• [How to complete this task] The line containing "104-02-44 (52, 2393)" marks the end, so write out exactly every line from the top of the entries below through that one.

Collected data entries

┌──

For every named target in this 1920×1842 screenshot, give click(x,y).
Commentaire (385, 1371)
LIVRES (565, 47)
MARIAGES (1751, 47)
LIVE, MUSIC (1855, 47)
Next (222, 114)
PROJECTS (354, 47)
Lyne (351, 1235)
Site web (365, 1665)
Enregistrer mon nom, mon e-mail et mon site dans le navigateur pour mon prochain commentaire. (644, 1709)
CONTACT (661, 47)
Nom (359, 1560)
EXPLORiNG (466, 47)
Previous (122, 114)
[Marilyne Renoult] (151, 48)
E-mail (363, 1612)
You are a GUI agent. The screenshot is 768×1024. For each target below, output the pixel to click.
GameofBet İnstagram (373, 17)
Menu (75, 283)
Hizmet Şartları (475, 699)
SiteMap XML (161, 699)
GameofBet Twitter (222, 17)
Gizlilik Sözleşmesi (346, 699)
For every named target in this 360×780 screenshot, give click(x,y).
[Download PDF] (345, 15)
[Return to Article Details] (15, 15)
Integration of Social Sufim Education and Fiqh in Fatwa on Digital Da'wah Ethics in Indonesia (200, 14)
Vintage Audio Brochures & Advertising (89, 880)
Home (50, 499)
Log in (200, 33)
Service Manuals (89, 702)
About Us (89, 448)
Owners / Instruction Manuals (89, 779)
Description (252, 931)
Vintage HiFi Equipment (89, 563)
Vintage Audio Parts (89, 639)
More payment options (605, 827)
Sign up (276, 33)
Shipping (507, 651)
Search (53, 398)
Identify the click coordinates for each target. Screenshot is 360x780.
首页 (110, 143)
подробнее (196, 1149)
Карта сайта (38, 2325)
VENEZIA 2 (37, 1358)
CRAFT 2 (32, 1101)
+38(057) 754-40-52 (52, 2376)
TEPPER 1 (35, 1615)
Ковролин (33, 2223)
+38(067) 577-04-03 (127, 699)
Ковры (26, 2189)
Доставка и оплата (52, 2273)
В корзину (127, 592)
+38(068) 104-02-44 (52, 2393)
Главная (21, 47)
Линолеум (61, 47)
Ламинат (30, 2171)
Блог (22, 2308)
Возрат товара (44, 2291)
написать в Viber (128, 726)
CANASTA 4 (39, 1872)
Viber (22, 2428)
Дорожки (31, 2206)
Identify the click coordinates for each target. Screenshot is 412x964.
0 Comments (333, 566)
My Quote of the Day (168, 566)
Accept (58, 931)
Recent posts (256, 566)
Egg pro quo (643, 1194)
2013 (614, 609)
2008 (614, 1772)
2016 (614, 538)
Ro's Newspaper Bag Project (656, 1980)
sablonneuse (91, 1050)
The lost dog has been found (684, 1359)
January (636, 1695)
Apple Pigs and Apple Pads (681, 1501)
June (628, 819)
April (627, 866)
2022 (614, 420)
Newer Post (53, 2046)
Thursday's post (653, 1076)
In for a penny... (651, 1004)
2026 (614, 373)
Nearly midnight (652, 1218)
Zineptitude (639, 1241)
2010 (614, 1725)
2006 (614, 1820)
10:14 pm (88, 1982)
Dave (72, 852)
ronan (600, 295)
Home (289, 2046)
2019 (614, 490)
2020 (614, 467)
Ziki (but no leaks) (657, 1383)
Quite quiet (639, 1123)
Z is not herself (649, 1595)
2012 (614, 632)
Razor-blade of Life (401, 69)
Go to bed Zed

└──

• [Reply to the task]
For every named target in this 1920×1842 screenshot, give click(x,y).
Commentaire (385, 1371)
LIVRES (565, 47)
MARIAGES (1751, 47)
LIVE, MUSIC (1855, 47)
Next (222, 114)
PROJECTS (354, 47)
Lyne (351, 1235)
Site web (365, 1665)
Enregistrer mon nom, mon e-mail et mon site dans le navigateur pour mon prochain commentaire. (644, 1709)
CONTACT (661, 47)
Nom (359, 1560)
EXPLORiNG (466, 47)
Previous (122, 114)
[Marilyne Renoult] (151, 48)
E-mail (363, 1612)
You are a GUI agent. The screenshot is 768×1024. For each target below, output the pixel to click.
GameofBet İnstagram (373, 17)
Menu (75, 283)
Hizmet Şartları (475, 699)
SiteMap XML (161, 699)
GameofBet Twitter (222, 17)
Gizlilik Sözleşmesi (346, 699)
For every named target in this 360×780 screenshot, give click(x,y).
[Download PDF] (345, 15)
[Return to Article Details] (15, 15)
Integration of Social Sufim Education and Fiqh in Fatwa on Digital Da'wah Ethics in Indonesia (200, 14)
Vintage Audio Brochures & Advertising (89, 880)
Home (50, 499)
Log in (200, 33)
Service Manuals (89, 702)
About Us (89, 448)
Owners / Instruction Manuals (89, 779)
Description (252, 931)
Vintage HiFi Equipment (89, 563)
Vintage Audio Parts (89, 639)
More payment options (605, 827)
Sign up (276, 33)
Shipping (507, 651)
Search (53, 398)
Identify the click coordinates for each target. Screenshot is 360x780.
首页 (110, 143)
подробнее (196, 1149)
Карта сайта (38, 2325)
VENEZIA 2 (37, 1358)
CRAFT 2 (32, 1101)
+38(057) 754-40-52 (52, 2376)
TEPPER 1 (35, 1615)
Ковролин (33, 2223)
+38(067) 577-04-03 (127, 699)
Ковры (26, 2189)
Доставка и оплата (52, 2273)
В корзину (127, 592)
+38(068) 104-02-44 (52, 2393)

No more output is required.